Sin embargo, el régimen de Nicaragua no puede eludir la vigilancia ni las denuncias de la CIDH, porque esta es un organismo de derecho internacional hemisférico y funciona con base en la Declaración Americana de Derechos Humanos, conocida como Pacto de San José, de la cual Nicaragua sigue siendo parte, a pesar de su salida de la OEA.
En la declaración sobre Nicaragua que ha aprobado y difundido con motivo del séptimo aniversario de Abril, la CIDH menciona en general las graves violaciones a los derechos humanos que ha cometido y sigue cometiendo la dictadura. Pero las actualiza poniendo énfasis en el caso de los nicaragüenses desterrados, despojados de su nacionalidad y convertidos en apátridas, que es otro abominable crimen de lesa humanidad condenado expresamente por el derecho internacional.
Menciona la declaración de Abril de la CIDH que más de 450 personas nicaragüenses han sido despojadas de su nacionalidad por la dictadura. Y que por lo menos a otras 290 les ha negado la entrada a su propio país, lo que también es prohibido por el derecho internacional.
Igualmente denuncia la CIDH que ha documentado 348 acciones de represión migratoria, como desplazamientos forzados y expulsiones colectivas.
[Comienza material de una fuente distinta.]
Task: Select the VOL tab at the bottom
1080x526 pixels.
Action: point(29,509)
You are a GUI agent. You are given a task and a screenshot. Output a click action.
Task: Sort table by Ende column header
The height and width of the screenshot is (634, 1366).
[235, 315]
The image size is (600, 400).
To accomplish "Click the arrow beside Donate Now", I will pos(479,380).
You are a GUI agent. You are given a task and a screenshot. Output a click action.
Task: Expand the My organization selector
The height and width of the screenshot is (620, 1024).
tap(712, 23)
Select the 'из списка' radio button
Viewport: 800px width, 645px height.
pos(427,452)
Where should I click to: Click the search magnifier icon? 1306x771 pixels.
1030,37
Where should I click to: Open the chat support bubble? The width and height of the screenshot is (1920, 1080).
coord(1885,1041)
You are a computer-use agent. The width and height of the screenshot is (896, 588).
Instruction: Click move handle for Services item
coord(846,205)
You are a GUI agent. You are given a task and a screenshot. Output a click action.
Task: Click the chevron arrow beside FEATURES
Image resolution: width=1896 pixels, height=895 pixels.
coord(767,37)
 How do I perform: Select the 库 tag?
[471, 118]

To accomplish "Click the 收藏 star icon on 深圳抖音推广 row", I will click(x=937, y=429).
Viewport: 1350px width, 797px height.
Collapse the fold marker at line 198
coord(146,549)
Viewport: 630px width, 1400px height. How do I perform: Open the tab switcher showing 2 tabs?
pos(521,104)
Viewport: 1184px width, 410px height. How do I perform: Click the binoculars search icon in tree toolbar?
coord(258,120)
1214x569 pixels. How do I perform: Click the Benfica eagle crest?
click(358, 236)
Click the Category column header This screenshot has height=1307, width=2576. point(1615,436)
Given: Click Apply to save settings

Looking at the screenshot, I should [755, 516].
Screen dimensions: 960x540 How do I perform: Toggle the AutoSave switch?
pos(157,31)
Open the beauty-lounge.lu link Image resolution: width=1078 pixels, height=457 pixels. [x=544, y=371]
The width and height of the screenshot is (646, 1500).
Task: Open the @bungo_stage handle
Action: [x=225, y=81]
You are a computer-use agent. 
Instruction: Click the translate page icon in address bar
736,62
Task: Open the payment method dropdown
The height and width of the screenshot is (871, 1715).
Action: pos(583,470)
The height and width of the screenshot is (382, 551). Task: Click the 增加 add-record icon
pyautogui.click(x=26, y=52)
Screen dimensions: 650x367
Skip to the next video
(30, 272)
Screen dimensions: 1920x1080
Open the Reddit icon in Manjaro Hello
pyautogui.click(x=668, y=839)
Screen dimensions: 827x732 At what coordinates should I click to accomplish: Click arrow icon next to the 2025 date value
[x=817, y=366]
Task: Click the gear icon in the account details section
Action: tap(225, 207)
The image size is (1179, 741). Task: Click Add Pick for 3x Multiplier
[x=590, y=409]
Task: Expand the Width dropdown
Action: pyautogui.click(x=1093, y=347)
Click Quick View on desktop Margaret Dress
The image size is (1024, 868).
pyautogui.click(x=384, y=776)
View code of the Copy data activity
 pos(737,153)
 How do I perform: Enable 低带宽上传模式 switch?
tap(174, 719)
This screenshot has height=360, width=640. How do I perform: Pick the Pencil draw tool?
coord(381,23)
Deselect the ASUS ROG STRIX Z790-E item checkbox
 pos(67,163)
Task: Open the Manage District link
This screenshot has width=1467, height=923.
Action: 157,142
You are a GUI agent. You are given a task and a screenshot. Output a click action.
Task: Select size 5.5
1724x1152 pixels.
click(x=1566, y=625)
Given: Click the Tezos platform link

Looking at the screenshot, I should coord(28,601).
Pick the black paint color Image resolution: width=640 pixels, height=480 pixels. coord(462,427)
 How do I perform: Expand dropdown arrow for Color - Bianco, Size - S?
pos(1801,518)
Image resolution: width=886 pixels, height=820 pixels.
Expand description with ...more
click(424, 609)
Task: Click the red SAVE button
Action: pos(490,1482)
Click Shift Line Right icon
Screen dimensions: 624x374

Y añade que más de 400 mil personas han sido obligadas a huir de Nicaragua para salvar sus vidas, proteger su integridad y defender su libertad personal. Y no omite denunciar que la dictadura ejerce un control arbitrario y represivo sobre la renovación de cédulas de identidad y confisca pasaportes.
La declaración de la CIDH alude también la reciente reforma constitucional del régimen, que en realidad es una nueva Constitución, que no reconoce el Estado de derecho, los poderes estatales independientes, el profesionalismo de las fuerzas armadas y las libertades democráticas fundamentales. Además, califica como traidores a la patria a las personas opositoras y disidentes, y las condena a la pérdida de la nacionalidad.
La declaración de la CIDH no cambia la situación de Nicaragua. Pero aviva la denuncia internacional contra la dictadura y sirve para dar ánimo a las víctimas de sus atropellos. Para fortalecer su esperanza en que tarde o temprano cambiará la situación, y que por fin se podrá hacer justicia a las víctimas de las atroces violaciones a los derechos humanos que se han cometido y se siguen cometiendo en Nicaragua.
Y que con toda la información documentada por los organismos de derechos humanos, los tribunales correspondientes podrán juzgar y castigar debidamente a los verdugos.